Benjamin Franklin Plumbing
I can’t be the only person to wonder why our Great Nation cares so much about actors, entertainers or athletes. Don’t get me wrong; I enjoy a good movie or TV show as much as the next guy. I’m an avid sports fan. I’ve seen more live concerts than I can count. Odds are we share at least some commonality so far. Allow me to expand on these thoughts.
During a recent conversation with my wife (she was talking, probably thought I was listening, you know….), the subject turned to George Clooney and his net worth. A quick “Hey Alexa” revealed his net worth (financial, not his true worth) to be just north of $500 MILLION. With a few clicks of a mouse, I discovered that Garth Brooks is worth over $310 million, Lebron James $400 mil, and Jerry Seinfeld is worth $900 million.

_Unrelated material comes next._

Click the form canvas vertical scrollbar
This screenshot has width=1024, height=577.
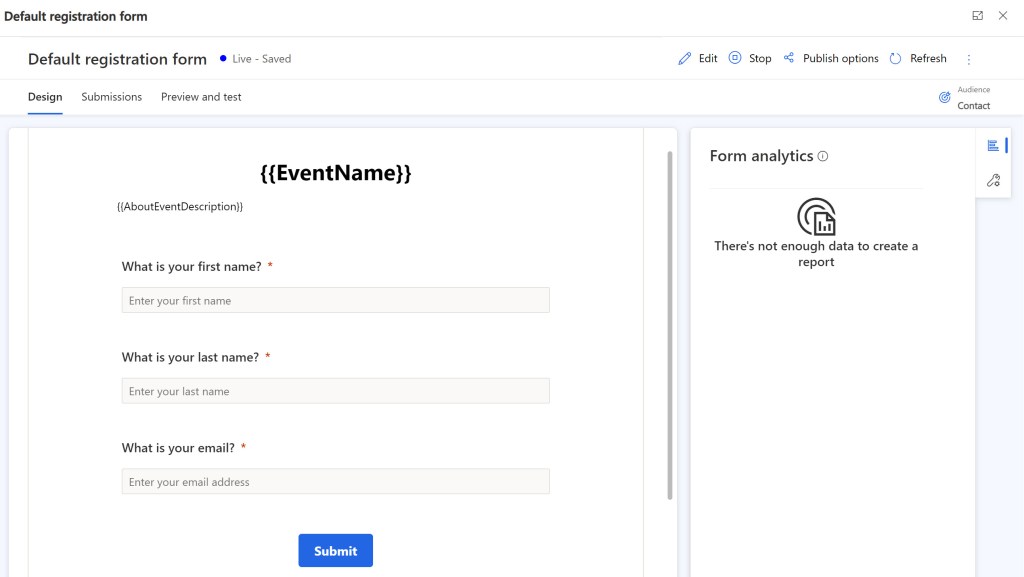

Just to be clear, I don’t begrudge any of these people for making all they can, and for commanding whatever the market will bear. I’ve contributed to at least some of their earnings. However, the longer we talked (yes, I was actually engaged in the conversation now) the angrier I became; none of these “celebrities” chosen career paths really has any affect on my life, or that of my family. They don’t manufacture, deliver, grow or sell anything that any of us couldn’t live without. Not one thing. They could cease to exist tomorrow and my life would not change one iota. Don’t even get me started on politicians!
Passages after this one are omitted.